Long Range Motion Estimation and Applications, University of Massachusetts Amherst, University of Massachusetts Amherst, Febuary 2015 (phdthesis)

Abstract
Finding correspondences between images underlies many computer vision problems, such as optical flow, tracking, stereovision and alignment. Finding these correspondences involves formulating a matching function and optimizing it. This optimization process is often gradient descent, which avoids exhaustive search, but relies on the assumption of being in the basin of attraction of the right local minimum. This is often the case when the displacement is small, and current methods obtain very accurate results for small motions. However, when the motion is large and the matching function is bumpy this assumption is less likely to be true. One traditional way of avoiding this abruptness is to smooth the matching function spatially by blurring the images.
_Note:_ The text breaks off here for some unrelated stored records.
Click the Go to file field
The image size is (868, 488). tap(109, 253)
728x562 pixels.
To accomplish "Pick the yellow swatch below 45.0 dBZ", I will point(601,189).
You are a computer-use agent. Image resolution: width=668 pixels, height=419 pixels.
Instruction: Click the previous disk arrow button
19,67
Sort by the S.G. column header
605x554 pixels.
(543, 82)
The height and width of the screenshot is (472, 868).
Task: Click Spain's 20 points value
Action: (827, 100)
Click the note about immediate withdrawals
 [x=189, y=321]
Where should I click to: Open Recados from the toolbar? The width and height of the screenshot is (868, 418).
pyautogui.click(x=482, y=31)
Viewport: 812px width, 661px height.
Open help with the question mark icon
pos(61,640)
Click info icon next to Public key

As the displacement becomes larger, the amount of blur required to smooth the matching function becomes also larger. This averaging of pixels leads to a loss of detail in the image. Therefore, there is a trade-off between the size of the objects that can be tracked and the displacement that can be captured. In this thesis we address the basic problem of increasing the size of the basin of attraction in a matching function. We use an image descriptor called distribution fields (DFs). By blurring the images in DF space instead of in pixel space, we in- crease the size of the basin attraction with respect to traditional methods. We show competitive results using DFs both in object tracking and optical flow. Finally we demonstrate an application of capturing large motions for temporal video stitching.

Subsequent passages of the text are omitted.